- Genre: Drama Romance Family
- Written by: Munuswamy pulayalam Dialogues Chandrasekhar Azad (1- 43) Karimulla (44-147) Srinivas Palapati (148-202)
- Screenplay by: Rahul varma Munuswamy pulayalam
- Directed by: Gopi Kasireddy (1- 43) Kola Nageswara Rao (44 -147) Meer Hussain (148- 202)
- Starring: Harika Jay D'Souza Priya Vikas Niharika
- Theme music composer: Leelamohan
- Opening theme: "Kadaliki kanulu" Malavika (vocals) Ramachandramouli (lyrics)
- Country of origin: India
- Original language: Telugu
- No. of seasons: 1
- No. of episodes: 202

Production
- Executive producer: Thuta Madhavudu
- Producers: Jasti Rabindranath Tagore Jasti Sarath
- Cinematography: Nagendra Kumar Gummadi
- Editors: Samrat Pasupuleti Gunasekhar
- Camera setup: Multi-camera
- Running time: 20-22 minutes
- Production companies: Shlok & Srinika Entertainments

Original release
- Network: Gemini TV
- Release: 17 June 2019 – 22 February 2020

= Kalyani (TV series) =

Kalyani (Telugu: కళ్యాణి) was an Indian Telugu language soap opera that aired on Gemini TV from 17 June 2019 to 22 February 2020 every Monday to Saturday at 1:00PM IST. The serial starred Harika and Jay D'Souza as main protagonists and Jyothika, Priya, Vikas, and Niharika in pivotal roles.

==Plot==

The story revolves around the blind girl Kalyani who is abandoned by her mother Tulasi Devi, the business women due to her birth defect.
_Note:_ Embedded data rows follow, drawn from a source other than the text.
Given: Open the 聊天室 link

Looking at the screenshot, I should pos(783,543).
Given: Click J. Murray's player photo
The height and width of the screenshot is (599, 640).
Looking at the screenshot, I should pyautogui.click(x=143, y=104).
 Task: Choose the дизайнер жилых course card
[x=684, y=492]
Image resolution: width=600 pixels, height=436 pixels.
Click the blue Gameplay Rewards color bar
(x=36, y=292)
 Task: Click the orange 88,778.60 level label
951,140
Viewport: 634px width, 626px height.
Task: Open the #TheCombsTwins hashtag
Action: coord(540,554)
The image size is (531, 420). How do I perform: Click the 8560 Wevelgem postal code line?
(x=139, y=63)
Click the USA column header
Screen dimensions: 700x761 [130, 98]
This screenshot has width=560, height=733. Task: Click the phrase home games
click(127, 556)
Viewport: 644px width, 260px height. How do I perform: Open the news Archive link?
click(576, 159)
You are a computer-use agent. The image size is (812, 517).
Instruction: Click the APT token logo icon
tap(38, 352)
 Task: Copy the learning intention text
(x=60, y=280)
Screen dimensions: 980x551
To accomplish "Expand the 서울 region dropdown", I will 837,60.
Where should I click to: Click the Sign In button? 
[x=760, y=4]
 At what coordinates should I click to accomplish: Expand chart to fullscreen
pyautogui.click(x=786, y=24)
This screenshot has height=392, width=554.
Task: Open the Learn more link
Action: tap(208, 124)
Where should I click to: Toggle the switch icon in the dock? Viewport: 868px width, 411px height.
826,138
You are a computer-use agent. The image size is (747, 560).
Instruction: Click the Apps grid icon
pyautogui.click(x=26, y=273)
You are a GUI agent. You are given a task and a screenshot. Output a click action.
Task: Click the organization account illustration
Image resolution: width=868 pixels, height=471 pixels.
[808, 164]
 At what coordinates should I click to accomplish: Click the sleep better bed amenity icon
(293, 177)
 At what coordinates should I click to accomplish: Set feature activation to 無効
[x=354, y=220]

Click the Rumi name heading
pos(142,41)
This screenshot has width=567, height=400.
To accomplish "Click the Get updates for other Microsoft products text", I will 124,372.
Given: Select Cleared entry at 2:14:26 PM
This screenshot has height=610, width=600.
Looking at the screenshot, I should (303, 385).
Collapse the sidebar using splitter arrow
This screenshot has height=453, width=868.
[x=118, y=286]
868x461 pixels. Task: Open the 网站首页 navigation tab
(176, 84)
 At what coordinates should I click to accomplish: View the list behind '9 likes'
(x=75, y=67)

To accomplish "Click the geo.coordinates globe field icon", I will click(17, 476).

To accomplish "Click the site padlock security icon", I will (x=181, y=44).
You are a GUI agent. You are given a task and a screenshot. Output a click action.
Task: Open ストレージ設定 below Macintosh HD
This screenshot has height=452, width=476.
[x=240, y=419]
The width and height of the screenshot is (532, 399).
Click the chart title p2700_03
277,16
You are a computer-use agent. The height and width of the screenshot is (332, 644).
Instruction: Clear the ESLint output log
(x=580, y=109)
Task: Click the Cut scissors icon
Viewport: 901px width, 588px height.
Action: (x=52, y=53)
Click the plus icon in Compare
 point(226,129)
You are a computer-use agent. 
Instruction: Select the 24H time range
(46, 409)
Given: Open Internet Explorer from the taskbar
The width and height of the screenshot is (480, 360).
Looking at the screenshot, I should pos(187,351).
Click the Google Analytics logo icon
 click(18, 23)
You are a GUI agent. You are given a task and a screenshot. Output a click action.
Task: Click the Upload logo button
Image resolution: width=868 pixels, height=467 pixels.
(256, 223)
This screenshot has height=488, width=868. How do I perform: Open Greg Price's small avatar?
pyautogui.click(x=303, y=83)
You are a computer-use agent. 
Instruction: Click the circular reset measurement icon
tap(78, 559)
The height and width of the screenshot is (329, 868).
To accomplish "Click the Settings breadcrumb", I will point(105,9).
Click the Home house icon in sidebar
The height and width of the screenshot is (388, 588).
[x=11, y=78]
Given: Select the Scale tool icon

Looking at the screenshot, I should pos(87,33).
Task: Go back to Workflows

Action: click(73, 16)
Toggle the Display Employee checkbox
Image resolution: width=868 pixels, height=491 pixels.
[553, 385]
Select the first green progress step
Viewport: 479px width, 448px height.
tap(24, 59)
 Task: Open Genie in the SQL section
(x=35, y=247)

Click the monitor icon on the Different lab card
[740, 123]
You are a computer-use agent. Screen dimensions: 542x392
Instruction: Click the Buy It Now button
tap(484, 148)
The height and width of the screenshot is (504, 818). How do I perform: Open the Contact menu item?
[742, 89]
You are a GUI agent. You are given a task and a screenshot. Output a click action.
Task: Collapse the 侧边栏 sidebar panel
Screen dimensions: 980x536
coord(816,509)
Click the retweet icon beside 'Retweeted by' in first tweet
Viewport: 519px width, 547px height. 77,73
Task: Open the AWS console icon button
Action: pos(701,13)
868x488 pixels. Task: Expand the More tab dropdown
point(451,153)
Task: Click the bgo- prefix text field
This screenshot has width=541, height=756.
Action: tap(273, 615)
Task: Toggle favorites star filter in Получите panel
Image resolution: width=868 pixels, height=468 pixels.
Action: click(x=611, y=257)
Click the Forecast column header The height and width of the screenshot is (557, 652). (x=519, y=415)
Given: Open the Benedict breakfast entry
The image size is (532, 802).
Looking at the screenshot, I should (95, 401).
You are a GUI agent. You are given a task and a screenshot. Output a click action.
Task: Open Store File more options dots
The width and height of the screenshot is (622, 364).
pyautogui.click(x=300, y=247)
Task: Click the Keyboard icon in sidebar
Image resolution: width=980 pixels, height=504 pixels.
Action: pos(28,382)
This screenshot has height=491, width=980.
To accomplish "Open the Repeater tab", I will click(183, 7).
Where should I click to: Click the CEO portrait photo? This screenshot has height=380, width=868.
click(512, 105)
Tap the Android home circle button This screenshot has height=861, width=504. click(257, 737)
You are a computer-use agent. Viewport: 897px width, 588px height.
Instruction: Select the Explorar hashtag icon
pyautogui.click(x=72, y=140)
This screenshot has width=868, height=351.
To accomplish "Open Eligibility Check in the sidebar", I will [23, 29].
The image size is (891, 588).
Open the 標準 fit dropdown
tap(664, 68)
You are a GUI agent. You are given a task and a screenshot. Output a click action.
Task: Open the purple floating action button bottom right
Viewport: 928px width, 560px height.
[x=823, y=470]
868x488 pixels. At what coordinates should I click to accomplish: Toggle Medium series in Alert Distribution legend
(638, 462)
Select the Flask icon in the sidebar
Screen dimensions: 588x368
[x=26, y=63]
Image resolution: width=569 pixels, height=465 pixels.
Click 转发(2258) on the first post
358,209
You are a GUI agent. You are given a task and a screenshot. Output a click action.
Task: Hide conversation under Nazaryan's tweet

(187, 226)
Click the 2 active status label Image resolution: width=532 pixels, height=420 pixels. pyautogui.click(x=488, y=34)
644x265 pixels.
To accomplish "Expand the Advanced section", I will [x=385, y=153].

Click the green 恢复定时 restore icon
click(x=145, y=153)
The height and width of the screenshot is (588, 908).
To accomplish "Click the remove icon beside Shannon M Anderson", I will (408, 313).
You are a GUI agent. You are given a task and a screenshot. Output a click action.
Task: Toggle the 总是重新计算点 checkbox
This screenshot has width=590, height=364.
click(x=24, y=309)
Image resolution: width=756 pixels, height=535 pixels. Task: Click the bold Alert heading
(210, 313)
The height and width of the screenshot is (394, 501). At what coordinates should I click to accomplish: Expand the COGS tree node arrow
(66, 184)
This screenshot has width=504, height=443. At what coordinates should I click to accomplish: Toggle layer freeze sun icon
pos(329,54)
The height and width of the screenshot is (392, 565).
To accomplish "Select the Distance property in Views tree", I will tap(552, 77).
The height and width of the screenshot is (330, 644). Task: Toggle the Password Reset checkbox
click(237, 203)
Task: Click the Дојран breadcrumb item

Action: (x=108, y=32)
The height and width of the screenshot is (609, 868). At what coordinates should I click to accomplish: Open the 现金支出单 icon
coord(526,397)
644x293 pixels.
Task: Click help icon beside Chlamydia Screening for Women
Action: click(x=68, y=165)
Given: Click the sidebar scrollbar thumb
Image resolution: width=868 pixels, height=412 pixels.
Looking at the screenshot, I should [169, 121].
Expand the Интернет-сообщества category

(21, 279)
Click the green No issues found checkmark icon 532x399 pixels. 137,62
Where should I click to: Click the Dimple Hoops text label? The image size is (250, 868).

Besides Kalyani was raised by her grandparents with the help of her father, without knowing her mother is alive. Unfortunately the fate brought the Kalyani to meet her mother and later conflicts arrived between them. Tulasi Devi hates Kalyani. Will the mother and daughter meet despite their disputes is main crux of the story.

==Cast==

- Harika Sadu as Kalyani
- Jay D'Souza as Aravind
- Jyothika Munirathnam as Neha
- Vikas as Raja Shekar (Kalyani and Neha's father)
- Mamilla Shailaja Priya as Tulasi Devi (Kalyani and Neha's mother)
- Niharika as Gayathri (Aravind's mother and Tulasi Devi's best friend) - deceased
- Rajendra as Bhupathi, Karthik's father and Tulasi Devi's rival
- Akhil Sarthak as Karthik
- Subha Aadiya

===Former cast===
- Prabhakar as Raja sekhar, Kalyani and Neha's father (replaced by Vikas)

==Airing history==
The serial started airing on Gemini TV on 17 June 2019. It aired every Monday to Friday at 9:00PM IST. Later, a serial named Madhumasam replaced this show at 9:00PM and pushed this serial to 1:00PM IST from 2 September 2019. The serial ended on 22 February 2020 after airing 202 episodes.